- What you need to do -
Reproduce the lines below word for word, starting at the very first line and ending at the line that contains "pos(1232,97)", with both of those lines included.

┌─ Dataset entries

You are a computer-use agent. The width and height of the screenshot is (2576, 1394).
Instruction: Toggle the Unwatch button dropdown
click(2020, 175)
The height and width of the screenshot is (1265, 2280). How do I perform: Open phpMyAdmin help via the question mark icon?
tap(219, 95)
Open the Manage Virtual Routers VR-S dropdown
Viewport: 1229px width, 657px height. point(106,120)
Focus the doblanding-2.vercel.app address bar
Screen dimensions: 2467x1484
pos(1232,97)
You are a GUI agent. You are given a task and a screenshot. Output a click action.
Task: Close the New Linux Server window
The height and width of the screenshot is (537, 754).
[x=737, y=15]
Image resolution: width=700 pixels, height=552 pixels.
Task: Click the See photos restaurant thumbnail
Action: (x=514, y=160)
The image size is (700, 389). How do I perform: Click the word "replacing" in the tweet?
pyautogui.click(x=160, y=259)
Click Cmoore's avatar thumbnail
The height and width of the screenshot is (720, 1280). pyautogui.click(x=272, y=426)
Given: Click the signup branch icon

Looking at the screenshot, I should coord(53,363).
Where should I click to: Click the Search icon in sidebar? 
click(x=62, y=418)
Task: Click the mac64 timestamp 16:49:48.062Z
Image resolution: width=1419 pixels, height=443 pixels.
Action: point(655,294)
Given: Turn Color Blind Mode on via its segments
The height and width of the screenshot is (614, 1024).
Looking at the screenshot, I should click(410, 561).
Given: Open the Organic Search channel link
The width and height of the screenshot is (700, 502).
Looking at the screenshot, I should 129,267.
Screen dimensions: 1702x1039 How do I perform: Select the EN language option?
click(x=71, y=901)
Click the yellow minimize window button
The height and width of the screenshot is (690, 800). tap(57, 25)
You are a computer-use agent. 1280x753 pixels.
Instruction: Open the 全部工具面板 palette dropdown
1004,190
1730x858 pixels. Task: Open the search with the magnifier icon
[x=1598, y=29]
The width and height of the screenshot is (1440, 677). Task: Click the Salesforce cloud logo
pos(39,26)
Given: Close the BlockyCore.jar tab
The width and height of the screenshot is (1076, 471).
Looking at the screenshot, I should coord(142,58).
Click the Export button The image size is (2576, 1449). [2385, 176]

└─

- Output for this exercise -
You are a computer-use agent. The width and height of the screenshot is (2576, 1394).
Instruction: Toggle the Unwatch button dropdown
click(2020, 175)
The height and width of the screenshot is (1265, 2280). How do I perform: Open phpMyAdmin help via the question mark icon?
tap(219, 95)
Open the Manage Virtual Routers VR-S dropdown
Viewport: 1229px width, 657px height. point(106,120)
Focus the doblanding-2.vercel.app address bar
Screen dimensions: 2467x1484
pos(1232,97)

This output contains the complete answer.